The high-performance back-end (number 1 in the design diagram) It consists of the sum of all components/nodes which enable distributed processing and provided scalability (scaling-out), high availability and fault tolerance to the VRE. Within the high-performance back-end, there exists a Geospatial Node Cluster, Logical Layer management components (numbers 2 and 3 in the diagram) and a tile cache (number 4 in the diagram). Each geospatial node in the cluster consists of a third party Geospatial Server (e.g. GeoServer), a Geospatial Operations Service which supports Non-OGC RESTful operations of the platform, and services for the coordination of the cluster. Service discovery in the context of the D4Science infrastructure is facilitated by the usage of the gCube Information System. Thus, operating in the context of the D4Science e-infrastructure, the Geospatial Node Cluster is considered a resource provided to the platform by the latter. However, the high-performance back-end in its entirety involves T6.2 as well, as the deployment of services developed in the context of the latter is required for the operation of the platform. For the purpose of authorized access during communication of the High performance back-end with infrastructure services, the gCube Authorization Framework is exploited in the context of the D4Science infrastructure.
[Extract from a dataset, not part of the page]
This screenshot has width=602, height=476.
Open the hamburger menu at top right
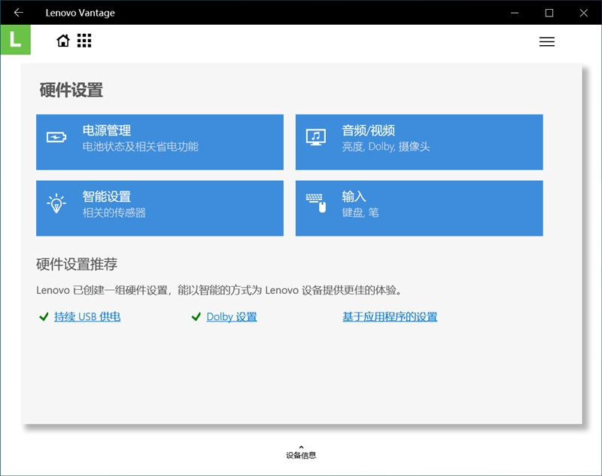point(547,41)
Physical layers are replicated across cluster nodes. The set of physical layer replicas comprises a uniquely identifiable logical layer, which is managed by the Logical Layer Broker and Logical Layer Manager Services.

The tile cache will also be a separate service within the high-performance back-end, as it will operate on top of all geospatial nodes.

Analytics Layer

The analytics layer (number 5 in the diagram) is a VRE service in its own right, as it provides all user-supporting business logic. Service discovery in the context of the D4Science e-infrastructure is facilitated by the usage of the gCube Information System. For the purpose of authorized access during communication of the Analytics Layer with infrastructure services, the gCube Authorization Framework is exploited in the context of the D4Science infrastructure.

Since accounting is an important service for the Geospatial Analytics and Alerting platform, the Analytics Layer shall make heavy usage of such services. For this purpose, in the context of the D4Science infrastructure, the gCube Accounting Service is to be exploited.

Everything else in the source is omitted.